In the world of cyber security some recent examples show that is not always the case.
The outbreak of war in the Ukraine, should give many businesses cause for concern. In 2017 a sophisticated cyber attack called NotPetya, and widely attributed to Russian hackers, was aimed at Ukraine. As is often the case, the hack extended beyond Ukraine and impacted hundreds of companies around the world.
NotPetya hit the pharmaceutical giant Merck & Co, which suffered $US1.4 bn ($1.9bn) in business interruption losses. Merck made a claim against an all-risks insurance policy that provided coverage for losses from destruction or corruption of data and information - but immediately ran into trouble.
The insurer, International Indemnity, rejected the claim and sought to invoke an act of war exemption.

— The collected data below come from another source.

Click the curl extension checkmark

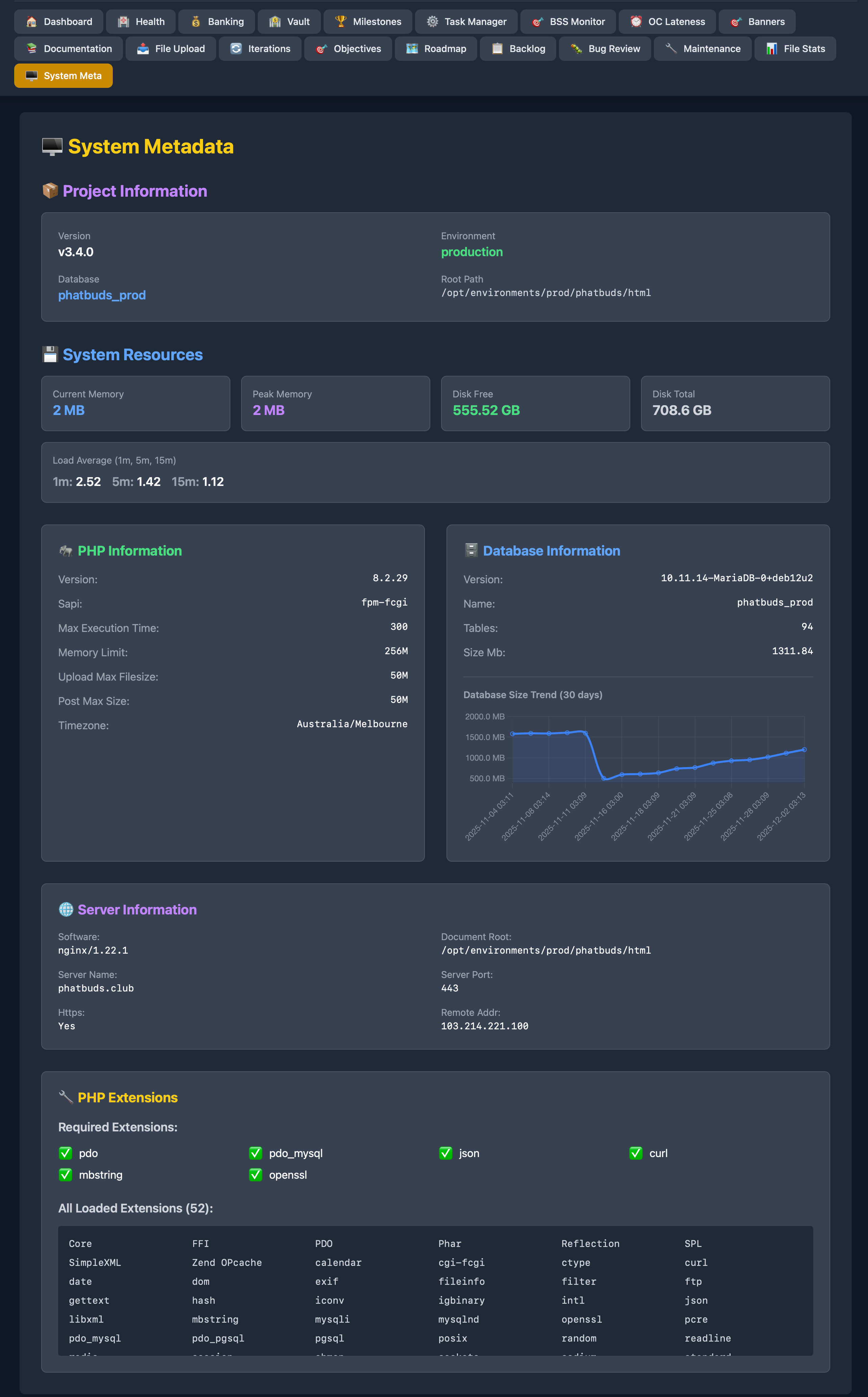click(636, 1153)
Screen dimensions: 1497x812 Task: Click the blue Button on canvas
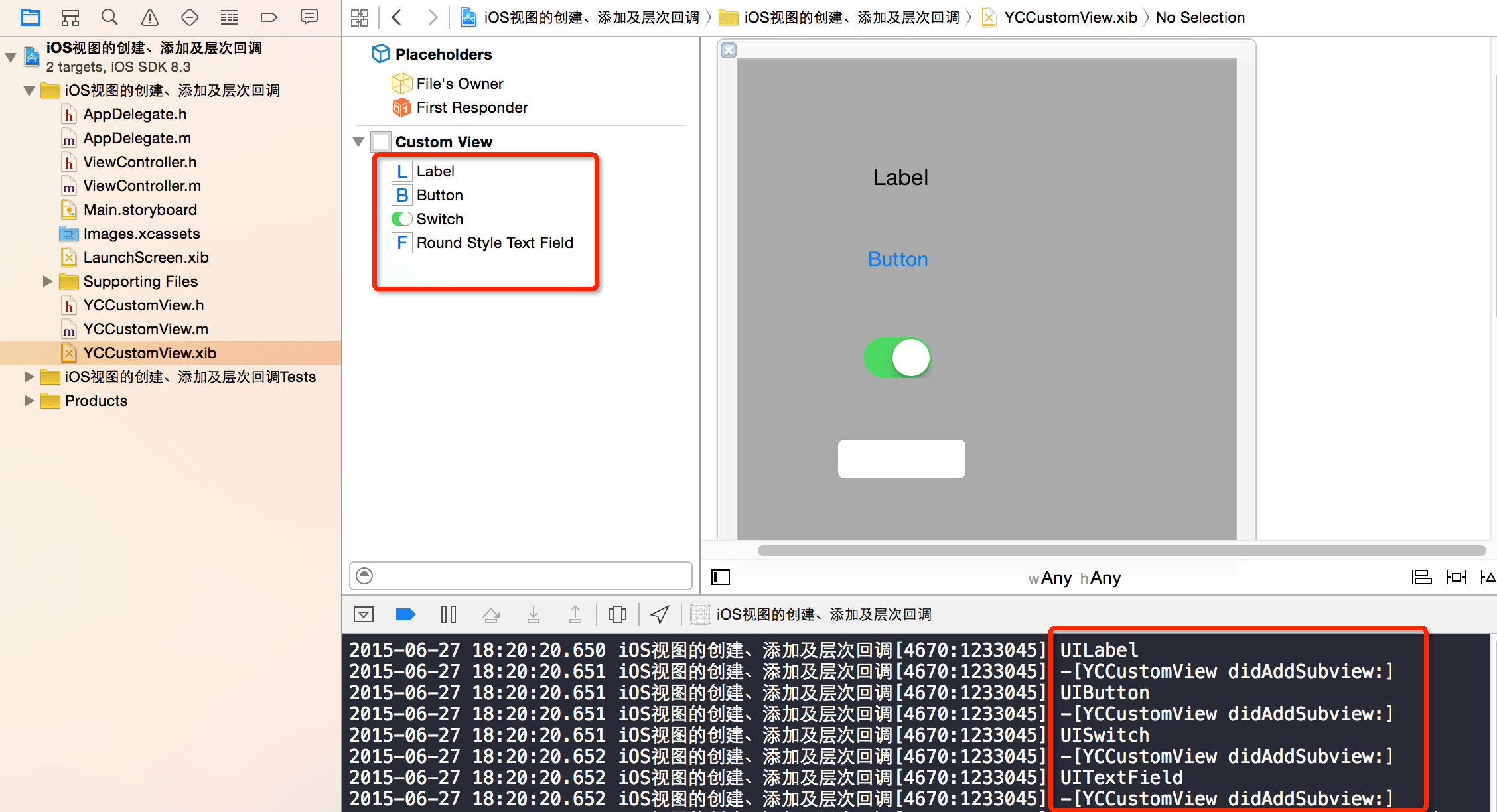pos(898,259)
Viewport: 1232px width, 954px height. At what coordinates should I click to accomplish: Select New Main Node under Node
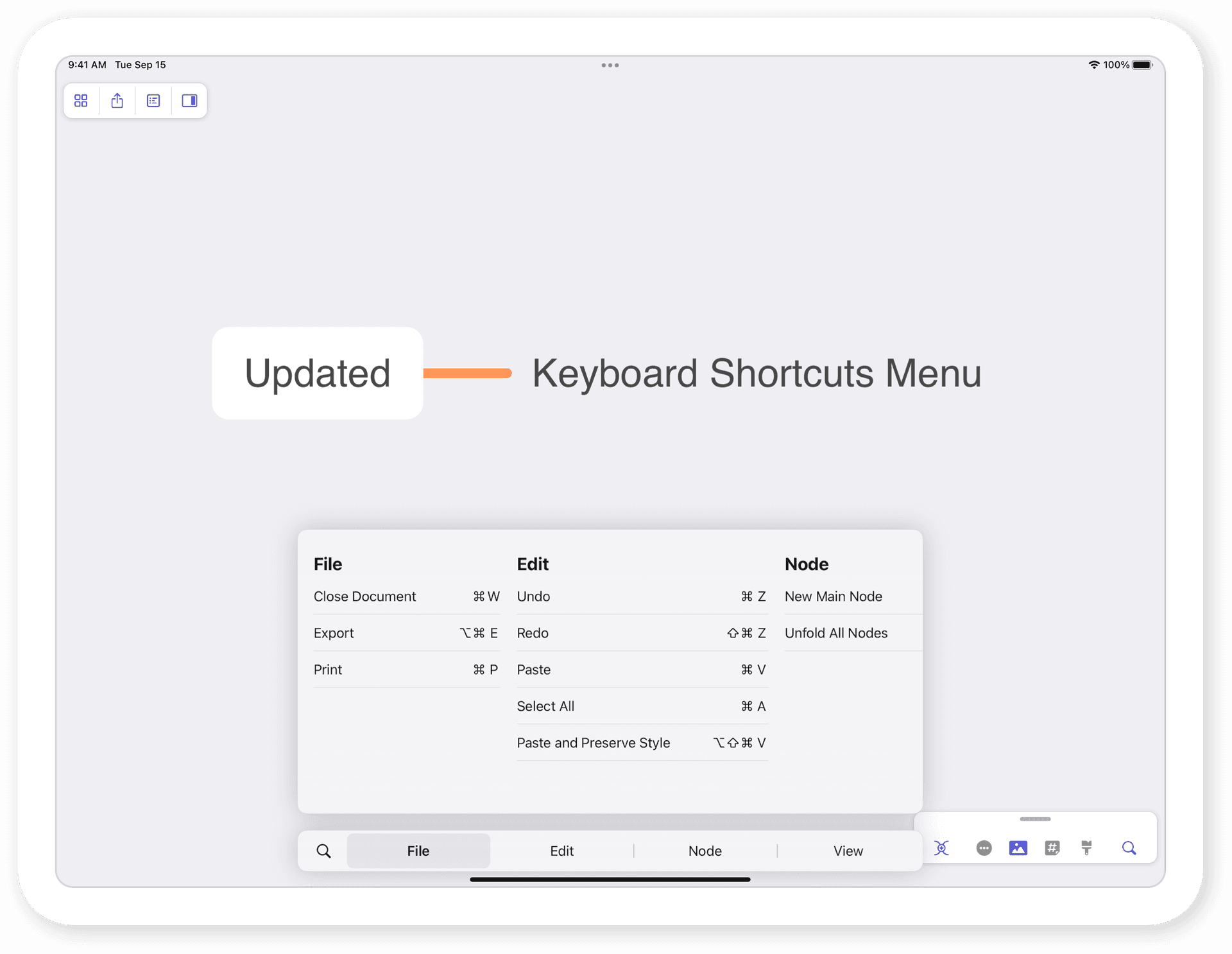[x=833, y=596]
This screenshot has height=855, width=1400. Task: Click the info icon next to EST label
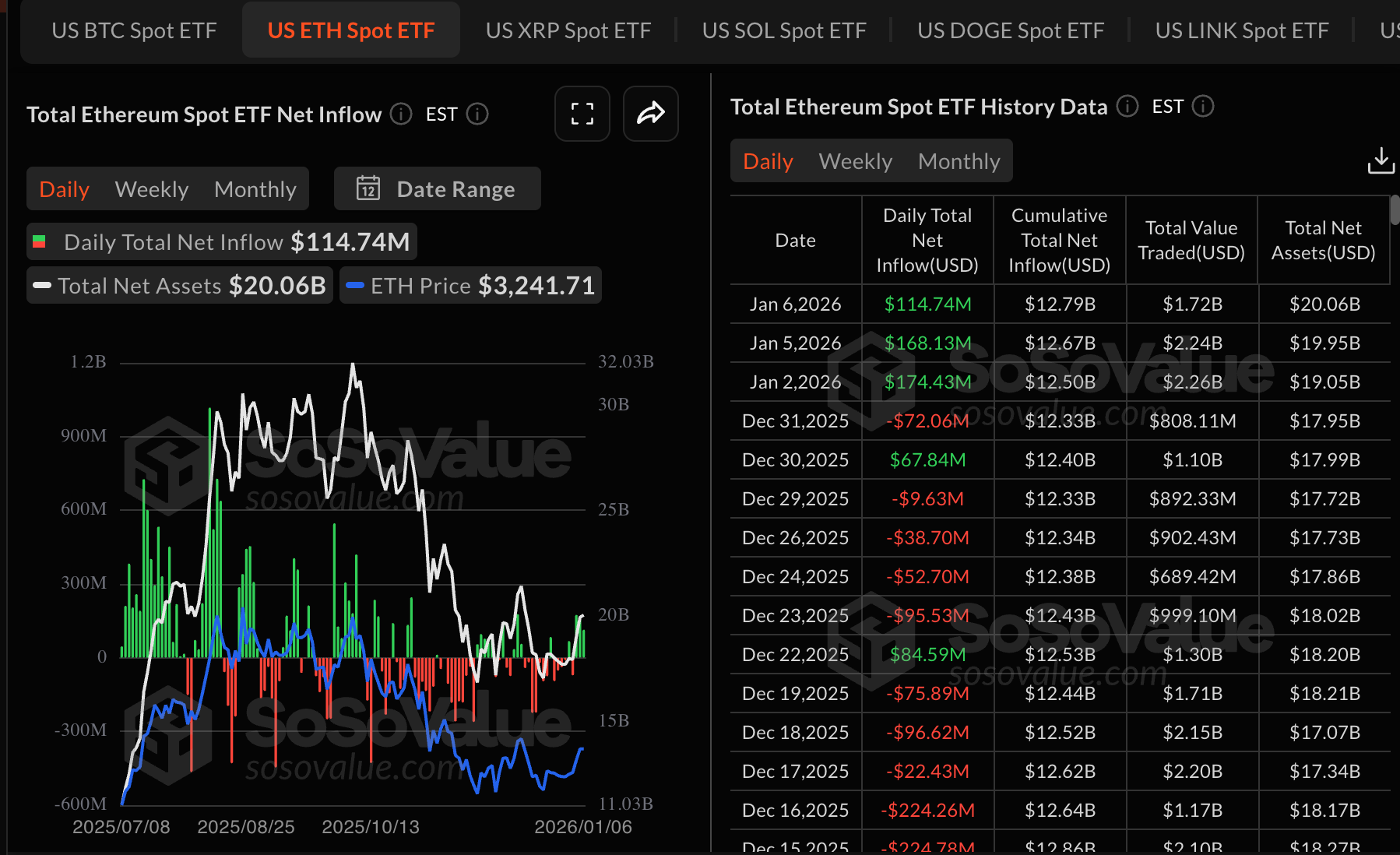pos(477,114)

Only after a very lengthy and expensive series of legal proceedings was Merck successful. However, many other organisations may not have the significant resources required to pursue this path if their claim is denied.
The disturbing consequences of the NotPetya attack continue to rumble through the cyber insurance market.
With the Australian Cyber Security Centre publishing an urgent warning to organisations to protect themselves from the increasing threat of cyber attack, many businesses are suddenly taking up cyber insurance in an attempt to mitigate risk.
But are they really covered? It is estimated that the global annual cyber insurance premium market is $US5 bn, with the market experiencing strong and increasing demand.
Given the increase in number and severity of cyber attacks leading to higher claims, what was once a profitable line of business for insurers has quickly turned into a category with unsustainable financial returns.
So serious is the financial outlook for insurers that S&P Global Ratings has warned of the potential for cyber risks to impact on insurers' credit ratings.
Lower credit ratings result in higher premiums across all insurance categories.
As with all insurance contracts, the devil is in the detail.
What is often not understood are the raft of exclusions and carve outs that can be relied on by insurance companies to avoid paying claims related to cyber breaches.
Confusion is rife for businesses trying to navigate often tricky offerings, with some policies covering the costs associated with data and privacy breaches, while others claim to cover the entire spectrum of costs incurred as a result of a cyber incident.
Many insurers have amended wording to make it clear that property and general policies do not automatically include coverage for cyber-related incidents. Others are introducing new exclusionary clauses that go beyond traditional acts of war and include cyber operations attributable to a state or those acting on its behalf.
Meanwhile, cyber insurance limits are being lowered every year by insurers, sometimes even halved, while premiums increased by up to 40 per cent in 2021.
Even when organisations completely understand the wording of their policy, there are many hurdles to jump before a successful claim can be made.
The nature of cybercrime invites deception and misdirection and attribution of the attack to a specific hacker is not always possible. In other cases, the identity of a state-sponsored agent may be known but kept confidential for political or diplomatic reasons.
The breakout of war in Ukraine has both cyber insurance providers and policy holders very concerned.
While the conflict in Ukraine may seem like a war occurring in a faraway land, the world has seen many examples of self-seeding hacking tools deployed in one part of the world that quickly spread.
Prior to Russian troops invading, cyber attacks were launched on Ukrainian financial, aviation and IT providers.
In response, the Ukrainian Government announced that it had mobilised an IT army to fight off Russian hackers.
NATO remains alert to the prospect of cyber attacks spreading to Western countries.
Coupled with the uncertainty associated with cyber insurance in times of war, it is clear that organisations need to take cyber risk management more seriously.
The worry is that viable, affordable cyber insurance may become "collateral damage'' - another casualty of the war.